Harris was found dead in a sleeping bag that had been dumped 20 feet off Northeast Marine Drive in heavy brush. Harris, 54, had been killed on Oct. 4, 2022, with a hammer blow to the head and had also been strangled with a dog leash, according to autopsy reports.

Hackman had been living for months with Harris’ daughter at Harris’ southeast Portland home, family members said.

“He stole something that cannot be replaced,” Donna Harris, Harris’ sister, said Monday at Hackman’s sentencing.

Multnomah County Circuit Court Judge Jenna Plank sentenced Hackman, now 24, to 19 years in state prison after he pleaded guilty to first-degree murder and abuse of corpse under the terms of a deal with prosecutors.

Surveillance footage from nearby businesses showed Hackman drapping a towel over the kitchen window of the Harris home in the Montavilla neighborhood on the day of the murder, according to an affidavit written earlier by prosecutors.

The videos showed Hackman and his girlfriend, LoraJean Harris, loading a very large plastic container from the house into her Dodge Charger, the affidavit said.

Hackman, who went by the name Zack Call, was confronted by detectives Oct. 13 but said he didn’t remember anything out-of-the-ordinary before James Harris’ disappearance, according to the affidavit.



LoraJean Harris told detectives she’d just gotten back from an out-of-town concert when Hackman asked for her help cleaning up some trash and only told her after the fact that she had helped him dump her father’s body, the affidavit said.

The couple then extensively cleaned the house, but criminalists still found trace amounts of blood on the walls and ceilings, according to the affidavit written by Senior Deputy District Attorney Kevin Demer.

LoraJean Harris was never charged in the case and watched the sentencing hearing remotely.
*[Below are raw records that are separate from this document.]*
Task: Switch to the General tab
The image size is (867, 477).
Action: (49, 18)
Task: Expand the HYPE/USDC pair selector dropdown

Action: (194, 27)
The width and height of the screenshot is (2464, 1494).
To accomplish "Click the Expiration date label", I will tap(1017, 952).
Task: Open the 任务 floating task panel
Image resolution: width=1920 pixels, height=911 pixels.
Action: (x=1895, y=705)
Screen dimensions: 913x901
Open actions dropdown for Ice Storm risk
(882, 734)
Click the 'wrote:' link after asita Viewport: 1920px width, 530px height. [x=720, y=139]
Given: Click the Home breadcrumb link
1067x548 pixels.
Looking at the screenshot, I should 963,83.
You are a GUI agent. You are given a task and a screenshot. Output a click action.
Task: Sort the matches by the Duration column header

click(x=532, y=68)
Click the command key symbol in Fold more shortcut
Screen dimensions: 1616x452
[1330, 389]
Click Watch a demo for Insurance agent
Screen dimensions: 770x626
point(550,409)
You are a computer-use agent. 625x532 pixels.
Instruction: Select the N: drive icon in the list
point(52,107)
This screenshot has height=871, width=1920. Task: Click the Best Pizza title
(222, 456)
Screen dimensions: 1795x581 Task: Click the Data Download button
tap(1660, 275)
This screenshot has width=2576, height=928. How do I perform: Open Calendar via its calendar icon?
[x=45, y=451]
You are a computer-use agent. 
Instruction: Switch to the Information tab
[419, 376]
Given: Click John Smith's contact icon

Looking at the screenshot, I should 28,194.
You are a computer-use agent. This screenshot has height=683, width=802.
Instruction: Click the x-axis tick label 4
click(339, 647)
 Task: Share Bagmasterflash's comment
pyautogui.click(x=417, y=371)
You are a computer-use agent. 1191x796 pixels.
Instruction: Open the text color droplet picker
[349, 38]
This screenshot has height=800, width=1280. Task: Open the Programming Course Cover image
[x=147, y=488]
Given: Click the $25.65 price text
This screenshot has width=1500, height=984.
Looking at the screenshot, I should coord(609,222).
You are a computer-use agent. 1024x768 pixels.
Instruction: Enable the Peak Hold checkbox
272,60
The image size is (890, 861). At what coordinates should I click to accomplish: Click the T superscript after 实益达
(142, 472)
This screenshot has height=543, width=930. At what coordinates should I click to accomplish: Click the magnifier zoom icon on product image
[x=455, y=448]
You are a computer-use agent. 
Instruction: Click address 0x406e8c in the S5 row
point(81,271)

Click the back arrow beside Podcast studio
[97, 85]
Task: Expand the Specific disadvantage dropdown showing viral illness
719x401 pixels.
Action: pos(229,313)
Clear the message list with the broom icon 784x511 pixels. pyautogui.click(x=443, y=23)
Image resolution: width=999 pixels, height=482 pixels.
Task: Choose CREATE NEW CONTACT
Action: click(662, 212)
She told police she was afraid of Hackman and was forced to help conceal his crime, according to the affidavit.

Hackman didn’t make a statement during the hearing and LoraJean Harris said he never disclosed a motive. His defense attorney said Hackman would write a letter to the family answering their questions — though many in the courtroom gallery said they were still in shock at Hackman’s deception.

Family members recalled James Harris as an all-around handyman with a “MacGuyver” talent for fixing cars and a passion and creativity for landscaping. In his youth, Harris had found great success as a car salesman and could have started his own landscaping company, but a chronic spinal injury left him out of work for years, they said.

Kathryn Pyland recalled how her uncle once fixed a spark plug with a speaker wire and was known for rescuing anyone who was stranded with car trouble.

“He preferred it to be midnight and a blizzard. He would drop everything to come save us,” she said.

As for Hackman, his troubled childhood was no excuse, Pyland said, and only one punishment was fitting: “a dark room with a mirror that he can’t look away from.”